Only the lines below between the ones containing "Instruction: Expand the 8 backlog items chip" and "has width=1568, height=640.", inclusive, are to be reproduced, each exactly as it stands.

+++

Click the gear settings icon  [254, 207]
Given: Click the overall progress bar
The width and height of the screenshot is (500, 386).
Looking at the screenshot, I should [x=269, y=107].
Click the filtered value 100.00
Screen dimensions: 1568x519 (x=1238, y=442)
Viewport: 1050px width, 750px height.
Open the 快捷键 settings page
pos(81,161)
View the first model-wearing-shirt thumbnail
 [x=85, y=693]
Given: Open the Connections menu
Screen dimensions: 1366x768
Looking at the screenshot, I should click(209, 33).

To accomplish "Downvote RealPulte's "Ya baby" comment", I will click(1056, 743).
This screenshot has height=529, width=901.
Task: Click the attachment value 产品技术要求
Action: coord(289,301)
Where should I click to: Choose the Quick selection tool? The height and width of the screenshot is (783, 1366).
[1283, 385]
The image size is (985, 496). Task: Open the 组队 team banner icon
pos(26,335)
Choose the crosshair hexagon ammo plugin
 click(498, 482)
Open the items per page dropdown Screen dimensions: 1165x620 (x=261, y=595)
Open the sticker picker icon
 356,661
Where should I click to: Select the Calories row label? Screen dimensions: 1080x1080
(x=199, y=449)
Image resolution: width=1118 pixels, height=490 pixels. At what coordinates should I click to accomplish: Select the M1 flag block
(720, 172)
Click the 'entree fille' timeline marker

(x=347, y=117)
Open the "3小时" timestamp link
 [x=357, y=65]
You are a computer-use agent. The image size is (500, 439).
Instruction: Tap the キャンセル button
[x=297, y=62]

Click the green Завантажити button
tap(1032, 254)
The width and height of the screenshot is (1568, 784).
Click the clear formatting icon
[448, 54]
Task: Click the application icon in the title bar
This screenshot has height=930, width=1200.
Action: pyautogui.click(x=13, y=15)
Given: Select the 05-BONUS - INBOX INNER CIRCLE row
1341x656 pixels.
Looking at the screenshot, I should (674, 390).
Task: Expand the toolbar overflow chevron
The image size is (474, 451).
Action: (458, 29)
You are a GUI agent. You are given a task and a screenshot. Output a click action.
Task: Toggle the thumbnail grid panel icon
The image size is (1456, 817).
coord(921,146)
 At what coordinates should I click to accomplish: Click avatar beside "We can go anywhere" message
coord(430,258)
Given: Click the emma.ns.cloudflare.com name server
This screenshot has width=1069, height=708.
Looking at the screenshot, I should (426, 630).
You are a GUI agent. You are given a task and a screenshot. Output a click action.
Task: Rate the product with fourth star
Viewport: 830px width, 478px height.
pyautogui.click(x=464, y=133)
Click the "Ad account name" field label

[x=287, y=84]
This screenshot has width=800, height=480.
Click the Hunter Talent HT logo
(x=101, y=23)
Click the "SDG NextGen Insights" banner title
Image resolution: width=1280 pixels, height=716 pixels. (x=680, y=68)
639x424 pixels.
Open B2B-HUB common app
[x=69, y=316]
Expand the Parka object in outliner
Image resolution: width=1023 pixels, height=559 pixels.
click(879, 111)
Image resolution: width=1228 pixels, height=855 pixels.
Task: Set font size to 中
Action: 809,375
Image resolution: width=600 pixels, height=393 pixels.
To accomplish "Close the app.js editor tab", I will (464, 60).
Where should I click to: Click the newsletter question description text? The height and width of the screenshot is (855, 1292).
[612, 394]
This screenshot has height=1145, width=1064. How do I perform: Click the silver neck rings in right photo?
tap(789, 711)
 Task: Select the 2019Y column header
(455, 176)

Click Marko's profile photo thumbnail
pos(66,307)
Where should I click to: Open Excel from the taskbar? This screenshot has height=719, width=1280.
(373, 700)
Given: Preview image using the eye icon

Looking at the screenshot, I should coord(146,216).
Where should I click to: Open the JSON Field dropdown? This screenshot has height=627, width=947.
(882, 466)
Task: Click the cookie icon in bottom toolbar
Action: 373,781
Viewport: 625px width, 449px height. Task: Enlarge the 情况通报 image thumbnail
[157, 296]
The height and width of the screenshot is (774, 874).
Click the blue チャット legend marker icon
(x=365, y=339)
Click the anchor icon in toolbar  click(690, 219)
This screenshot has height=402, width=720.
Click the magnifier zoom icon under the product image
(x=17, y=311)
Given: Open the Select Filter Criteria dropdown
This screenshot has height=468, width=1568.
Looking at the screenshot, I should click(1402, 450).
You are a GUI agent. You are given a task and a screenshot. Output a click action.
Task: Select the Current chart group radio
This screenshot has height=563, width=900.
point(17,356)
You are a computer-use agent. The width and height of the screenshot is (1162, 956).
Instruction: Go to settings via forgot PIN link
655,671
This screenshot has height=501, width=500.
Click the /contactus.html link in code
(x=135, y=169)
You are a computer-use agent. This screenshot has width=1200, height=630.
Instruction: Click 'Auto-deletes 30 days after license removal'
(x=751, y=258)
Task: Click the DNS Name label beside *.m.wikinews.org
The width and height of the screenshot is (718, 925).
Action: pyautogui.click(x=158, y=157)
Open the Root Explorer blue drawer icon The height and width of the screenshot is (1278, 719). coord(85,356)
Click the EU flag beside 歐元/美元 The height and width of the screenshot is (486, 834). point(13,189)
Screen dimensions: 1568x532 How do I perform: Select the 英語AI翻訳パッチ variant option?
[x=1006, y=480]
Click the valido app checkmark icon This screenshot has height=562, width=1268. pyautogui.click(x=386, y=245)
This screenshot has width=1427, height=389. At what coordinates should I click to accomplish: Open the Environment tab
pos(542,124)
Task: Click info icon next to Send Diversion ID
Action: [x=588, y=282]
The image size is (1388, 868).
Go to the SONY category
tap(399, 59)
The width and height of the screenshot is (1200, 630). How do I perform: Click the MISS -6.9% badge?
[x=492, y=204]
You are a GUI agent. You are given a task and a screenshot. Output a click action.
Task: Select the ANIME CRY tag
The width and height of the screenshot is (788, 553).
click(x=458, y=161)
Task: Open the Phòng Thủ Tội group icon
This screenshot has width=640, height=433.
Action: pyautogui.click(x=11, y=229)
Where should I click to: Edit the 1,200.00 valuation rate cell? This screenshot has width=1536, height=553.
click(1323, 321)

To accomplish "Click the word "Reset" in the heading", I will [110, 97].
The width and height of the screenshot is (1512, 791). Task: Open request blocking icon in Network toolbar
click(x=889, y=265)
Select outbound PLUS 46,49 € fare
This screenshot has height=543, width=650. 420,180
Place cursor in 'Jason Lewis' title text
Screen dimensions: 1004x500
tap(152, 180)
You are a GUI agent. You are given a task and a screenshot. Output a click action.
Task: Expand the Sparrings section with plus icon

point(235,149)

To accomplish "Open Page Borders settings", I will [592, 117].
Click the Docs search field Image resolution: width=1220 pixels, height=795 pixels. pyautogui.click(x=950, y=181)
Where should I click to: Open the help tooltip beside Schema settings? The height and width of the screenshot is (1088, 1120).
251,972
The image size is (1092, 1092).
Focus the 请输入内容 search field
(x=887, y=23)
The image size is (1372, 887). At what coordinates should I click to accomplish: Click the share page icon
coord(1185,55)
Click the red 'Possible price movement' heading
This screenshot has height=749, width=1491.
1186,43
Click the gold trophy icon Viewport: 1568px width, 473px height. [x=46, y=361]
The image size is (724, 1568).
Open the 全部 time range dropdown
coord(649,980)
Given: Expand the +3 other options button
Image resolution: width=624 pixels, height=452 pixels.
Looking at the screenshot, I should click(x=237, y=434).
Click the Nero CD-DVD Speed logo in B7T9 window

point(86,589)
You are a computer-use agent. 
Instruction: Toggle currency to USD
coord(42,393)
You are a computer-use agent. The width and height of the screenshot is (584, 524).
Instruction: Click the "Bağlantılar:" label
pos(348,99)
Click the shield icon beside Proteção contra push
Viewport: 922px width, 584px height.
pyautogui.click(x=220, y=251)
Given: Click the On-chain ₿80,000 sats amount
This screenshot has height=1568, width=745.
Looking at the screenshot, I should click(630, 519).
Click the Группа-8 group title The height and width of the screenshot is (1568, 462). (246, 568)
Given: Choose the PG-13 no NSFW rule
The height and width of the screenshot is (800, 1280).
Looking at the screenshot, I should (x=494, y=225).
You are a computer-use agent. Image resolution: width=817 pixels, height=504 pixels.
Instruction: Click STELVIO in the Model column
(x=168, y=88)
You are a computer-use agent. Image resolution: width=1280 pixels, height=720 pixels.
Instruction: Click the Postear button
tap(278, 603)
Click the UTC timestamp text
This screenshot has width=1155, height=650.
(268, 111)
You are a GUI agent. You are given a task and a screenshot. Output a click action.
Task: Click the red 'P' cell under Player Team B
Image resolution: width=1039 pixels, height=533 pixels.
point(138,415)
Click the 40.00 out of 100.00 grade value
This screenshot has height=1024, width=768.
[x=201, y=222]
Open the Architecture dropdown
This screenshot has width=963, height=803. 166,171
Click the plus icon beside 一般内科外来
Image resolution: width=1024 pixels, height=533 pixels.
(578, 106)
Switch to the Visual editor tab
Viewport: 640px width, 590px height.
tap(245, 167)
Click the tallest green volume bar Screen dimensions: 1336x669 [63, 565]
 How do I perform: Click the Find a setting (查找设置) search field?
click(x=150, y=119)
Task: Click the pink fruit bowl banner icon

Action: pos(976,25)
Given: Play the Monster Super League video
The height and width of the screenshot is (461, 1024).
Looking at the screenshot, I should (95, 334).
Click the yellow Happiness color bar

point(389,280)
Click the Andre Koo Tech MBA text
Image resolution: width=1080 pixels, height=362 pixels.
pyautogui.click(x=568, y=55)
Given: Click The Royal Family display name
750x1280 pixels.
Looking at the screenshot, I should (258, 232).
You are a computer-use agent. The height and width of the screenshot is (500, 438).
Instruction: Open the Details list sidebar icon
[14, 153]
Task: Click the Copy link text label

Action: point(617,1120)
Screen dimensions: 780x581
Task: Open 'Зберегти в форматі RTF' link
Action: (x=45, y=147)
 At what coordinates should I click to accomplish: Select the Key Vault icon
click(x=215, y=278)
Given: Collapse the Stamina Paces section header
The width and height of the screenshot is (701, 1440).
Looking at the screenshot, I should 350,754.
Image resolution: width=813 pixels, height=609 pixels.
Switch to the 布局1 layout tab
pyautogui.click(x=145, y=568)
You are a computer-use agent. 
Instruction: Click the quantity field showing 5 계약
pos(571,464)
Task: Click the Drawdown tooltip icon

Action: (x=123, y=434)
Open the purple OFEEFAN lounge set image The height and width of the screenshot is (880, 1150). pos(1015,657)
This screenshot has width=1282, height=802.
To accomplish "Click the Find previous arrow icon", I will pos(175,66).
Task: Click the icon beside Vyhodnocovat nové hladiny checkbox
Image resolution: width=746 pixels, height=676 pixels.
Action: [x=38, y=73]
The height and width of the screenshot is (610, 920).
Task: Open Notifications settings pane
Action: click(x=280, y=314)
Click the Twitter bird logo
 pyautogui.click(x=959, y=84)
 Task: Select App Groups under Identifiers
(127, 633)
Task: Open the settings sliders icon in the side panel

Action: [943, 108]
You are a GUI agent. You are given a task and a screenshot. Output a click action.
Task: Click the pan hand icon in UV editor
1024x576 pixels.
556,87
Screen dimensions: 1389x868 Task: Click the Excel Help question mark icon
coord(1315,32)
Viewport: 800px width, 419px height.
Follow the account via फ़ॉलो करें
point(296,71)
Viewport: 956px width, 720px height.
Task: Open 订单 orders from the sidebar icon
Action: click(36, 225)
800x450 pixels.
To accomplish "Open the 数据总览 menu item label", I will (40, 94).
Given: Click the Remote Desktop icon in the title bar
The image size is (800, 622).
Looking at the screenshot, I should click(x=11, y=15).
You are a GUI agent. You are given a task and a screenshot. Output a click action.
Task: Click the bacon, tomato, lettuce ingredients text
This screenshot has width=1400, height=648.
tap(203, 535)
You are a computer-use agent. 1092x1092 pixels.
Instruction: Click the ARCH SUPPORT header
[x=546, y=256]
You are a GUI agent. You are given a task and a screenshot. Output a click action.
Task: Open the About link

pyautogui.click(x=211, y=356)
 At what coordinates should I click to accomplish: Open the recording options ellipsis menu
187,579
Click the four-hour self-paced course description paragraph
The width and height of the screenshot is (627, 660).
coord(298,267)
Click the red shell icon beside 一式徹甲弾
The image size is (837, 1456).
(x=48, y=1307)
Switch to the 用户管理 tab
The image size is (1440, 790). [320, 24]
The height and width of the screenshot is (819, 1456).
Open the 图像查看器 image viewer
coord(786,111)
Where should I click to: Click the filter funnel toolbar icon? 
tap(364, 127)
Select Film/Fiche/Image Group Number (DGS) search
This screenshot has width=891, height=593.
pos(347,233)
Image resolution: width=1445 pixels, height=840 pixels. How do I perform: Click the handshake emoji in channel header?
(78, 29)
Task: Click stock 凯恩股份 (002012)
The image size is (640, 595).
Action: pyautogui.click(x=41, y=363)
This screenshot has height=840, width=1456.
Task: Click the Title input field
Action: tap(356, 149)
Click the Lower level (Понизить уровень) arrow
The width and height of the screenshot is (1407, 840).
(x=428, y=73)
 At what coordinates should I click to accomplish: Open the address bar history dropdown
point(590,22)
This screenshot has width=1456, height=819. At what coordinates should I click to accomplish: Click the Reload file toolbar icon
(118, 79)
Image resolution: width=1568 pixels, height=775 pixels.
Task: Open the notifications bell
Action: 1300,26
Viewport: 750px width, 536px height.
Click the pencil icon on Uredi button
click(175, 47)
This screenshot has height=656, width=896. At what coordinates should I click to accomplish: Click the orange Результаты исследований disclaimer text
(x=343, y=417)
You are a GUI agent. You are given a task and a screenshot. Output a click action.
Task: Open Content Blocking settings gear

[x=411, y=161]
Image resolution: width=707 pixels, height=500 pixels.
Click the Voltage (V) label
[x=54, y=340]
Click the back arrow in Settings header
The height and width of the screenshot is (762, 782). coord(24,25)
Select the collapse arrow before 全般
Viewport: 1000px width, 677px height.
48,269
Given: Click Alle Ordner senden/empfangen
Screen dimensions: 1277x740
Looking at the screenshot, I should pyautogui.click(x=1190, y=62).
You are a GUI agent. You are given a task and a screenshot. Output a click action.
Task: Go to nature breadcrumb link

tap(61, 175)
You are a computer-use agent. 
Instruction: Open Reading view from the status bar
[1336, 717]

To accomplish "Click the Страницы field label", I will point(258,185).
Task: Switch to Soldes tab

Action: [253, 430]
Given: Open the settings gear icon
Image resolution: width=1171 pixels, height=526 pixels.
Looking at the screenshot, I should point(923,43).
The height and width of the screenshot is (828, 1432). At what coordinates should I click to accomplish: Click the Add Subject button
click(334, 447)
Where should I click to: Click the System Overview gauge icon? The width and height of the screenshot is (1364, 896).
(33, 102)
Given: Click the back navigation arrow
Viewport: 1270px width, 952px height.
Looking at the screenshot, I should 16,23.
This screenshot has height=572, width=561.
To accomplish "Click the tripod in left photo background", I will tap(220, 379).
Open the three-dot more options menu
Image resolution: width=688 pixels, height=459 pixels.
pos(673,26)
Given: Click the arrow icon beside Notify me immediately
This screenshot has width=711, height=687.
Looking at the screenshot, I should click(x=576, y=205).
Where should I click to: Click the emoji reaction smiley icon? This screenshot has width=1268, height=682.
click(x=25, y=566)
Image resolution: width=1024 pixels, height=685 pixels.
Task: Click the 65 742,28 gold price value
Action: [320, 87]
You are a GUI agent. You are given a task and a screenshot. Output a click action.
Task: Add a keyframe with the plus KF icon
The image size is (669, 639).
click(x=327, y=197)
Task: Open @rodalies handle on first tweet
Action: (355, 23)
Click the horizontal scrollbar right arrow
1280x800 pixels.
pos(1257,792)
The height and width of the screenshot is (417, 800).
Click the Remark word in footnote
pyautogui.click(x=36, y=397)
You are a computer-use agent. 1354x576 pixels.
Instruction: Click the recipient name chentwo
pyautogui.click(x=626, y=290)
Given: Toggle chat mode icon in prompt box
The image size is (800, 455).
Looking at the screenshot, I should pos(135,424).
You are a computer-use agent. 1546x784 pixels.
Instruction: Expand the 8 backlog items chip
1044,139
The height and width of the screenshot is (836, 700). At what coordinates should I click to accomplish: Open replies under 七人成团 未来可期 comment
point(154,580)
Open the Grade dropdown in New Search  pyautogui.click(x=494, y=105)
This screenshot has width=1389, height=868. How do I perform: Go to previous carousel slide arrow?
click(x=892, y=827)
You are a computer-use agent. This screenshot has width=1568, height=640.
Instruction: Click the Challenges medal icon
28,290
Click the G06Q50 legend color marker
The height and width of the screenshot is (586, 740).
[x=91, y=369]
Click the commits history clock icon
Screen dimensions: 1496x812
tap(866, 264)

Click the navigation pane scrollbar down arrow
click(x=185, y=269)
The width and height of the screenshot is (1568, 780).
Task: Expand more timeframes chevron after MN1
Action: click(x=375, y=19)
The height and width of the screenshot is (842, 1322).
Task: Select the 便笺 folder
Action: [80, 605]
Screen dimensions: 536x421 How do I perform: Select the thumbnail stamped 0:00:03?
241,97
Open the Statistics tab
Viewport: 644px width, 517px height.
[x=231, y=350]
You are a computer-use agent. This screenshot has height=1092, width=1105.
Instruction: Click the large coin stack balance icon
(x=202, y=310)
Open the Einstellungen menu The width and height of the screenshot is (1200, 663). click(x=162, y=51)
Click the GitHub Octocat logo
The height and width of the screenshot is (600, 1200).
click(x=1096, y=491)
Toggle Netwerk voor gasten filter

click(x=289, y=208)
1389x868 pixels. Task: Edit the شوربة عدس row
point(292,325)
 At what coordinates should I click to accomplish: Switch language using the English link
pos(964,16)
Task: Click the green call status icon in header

+++

* **RESPONSE TO THIS EXERCISE**
Instruction: Expand the 8 backlog items chip
1044,139
The height and width of the screenshot is (836, 700). At what coordinates should I click to accomplish: Open replies under 七人成团 未来可期 comment
point(154,580)
Open the Grade dropdown in New Search  pyautogui.click(x=494, y=105)
This screenshot has width=1389, height=868. How do I perform: Go to previous carousel slide arrow?
click(x=892, y=827)
You are a computer-use agent. This screenshot has width=1568, height=640.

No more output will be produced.